Danni nei viaggi tutto compreso, non c’è un limite al risarcimento - QdS

Danni nei viaggi tutto compreso, non c’è un limite al risarcimento

Eloisa Bucolo

Danni nei viaggi tutto compreso, non c’è un limite al risarcimento

martedì 12 Giugno 2012

Sentenza della Corte Costituzionale dà ragione a turista danneggiato

CATANIA – Novità per chi si appresta a stipulare un contratto di viaggio “tutto compreso”: è incostituzionale porre un limite risarcitorio per i danni alla persona derivati dalle prestazioni che formano oggetto del pacchetto turistico.

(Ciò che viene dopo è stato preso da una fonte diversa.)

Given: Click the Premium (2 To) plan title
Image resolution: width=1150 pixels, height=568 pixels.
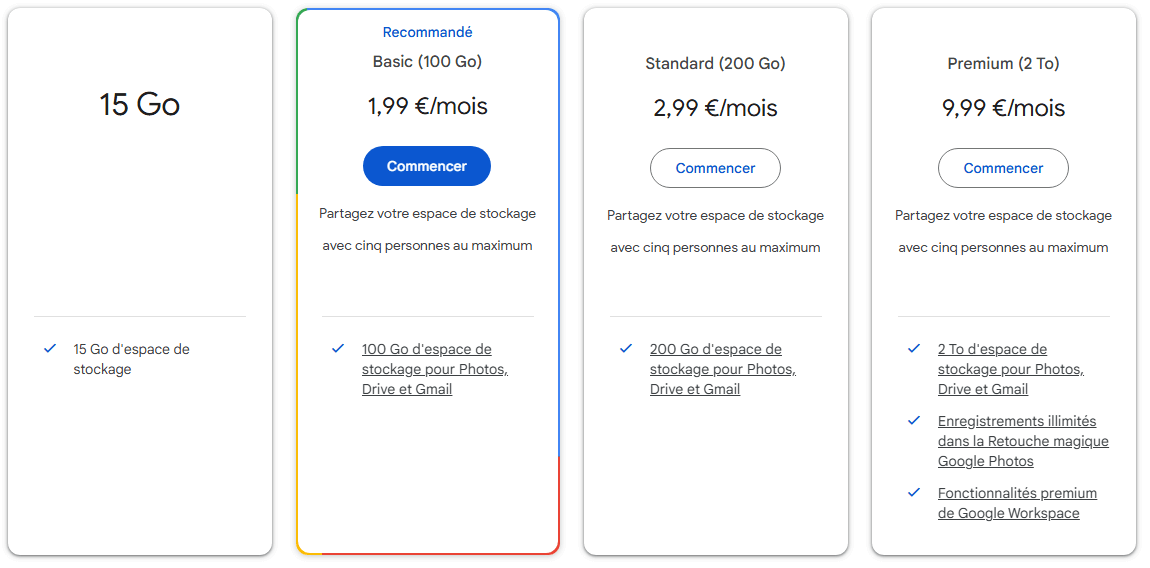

La Corte costituzionale, è intervenuta, con sentenza n.75 del 2012, su istanza della sezione IV del tribunale di Verona, dichiarando l’incostituzionalità dell’art. 15, d.lgs. 17 marzo 1995 n. 111, recante norme in attuazione della direttiva n. 90/314/CEE, “nella parte in cui, limitatamente alla responsabilità per danni alla persona, pone come limite all’obbligo di ristoro dei danni quello indicato dalla Convenzione internazionale relativa al contratto di viaggio, firmata a Bruxelles il 23 aprile 1970, ratificata con la legge 27 dicembre 1977, n. 1084 (Ratifica ed esecuzione della convenzione internazionale relativa al contratto di viaggio – CCV)“.
Il caso prendeva in esame le gravissime lesioni personali, quantificabili in circa 808.119,74 euro, subite a causa di un sinistro stradale, imputabile alla guida pericolosa ed imprudente dell’autista, verificatosi durante l’ escursione organizzata ad Alessandria d’Egitto, prevista nel package acquistato.
Secondo il giudice a quo, la disposizione contenuta nell’art. 15, che poneva come limite alla inesatta esecuzione delle prestazioni, oggetto di un servizio viaggi con la formula “tutto compreso”, l’ammontare di 50.000 franchi-oro (corrispondenti a circa € 313.500), sarebbe stata adottata in difformità dei principi e dei criteri direttivi contenuti nell’art.24 della legge delega 146/1994.
Il testo dell’art 15, introducendo, limiti non previsti ha violato pertanto gli art. 76 e 77 della Costituzione, per difetto di delega legislativa. In particolare la direttiva comunitaria n. 90/314/CEE, vincolante per il legislatore delegato, innestandosi in un tessuto che già aveva disciplinato il contratto di viaggio, ha necessariamente indicato principi e criteri direttivi speciali che hanno delimitato in maniera assai significativa lo spazio di discrezionalità del legislatore delegato. La legge comunitaria, non solo non ha evocato la Convenzione di Bruxelles, né previsto limiti risarcitori per il danno alla persona, ma ha fissato nell’art. 24, con specifico riferimento alla direttiva viaggi “tutto compreso”, il principio di riferimento agli Stati membri di derogare solo in melius la normativa comunitaria.
La Corte richiama la distinzione, elaborata dalla giurisprudenza di legittimità, tra contratto “tutto compreso” e il contratto di organizzazione o di intermediazione di viaggio, disciplinato dalla Convenzione internazionale di Bruxelles, specificando che solo nel primo la “finalità turistica” assume rilievo riguardo alle successive vicende del contratto. Alla luce di tale ricostruzione, l’applicazione della disciplina introdotta dalla CCV non è ricollegabile al tipo contrattuale previsto nel d.lgs. n. 111 del 1995. Inoltre il riferimento a tale disciplina sarebbe stata un’eccezione da circoscrivere in un ristretto margine di compatibilità e di favore verso il consumatore.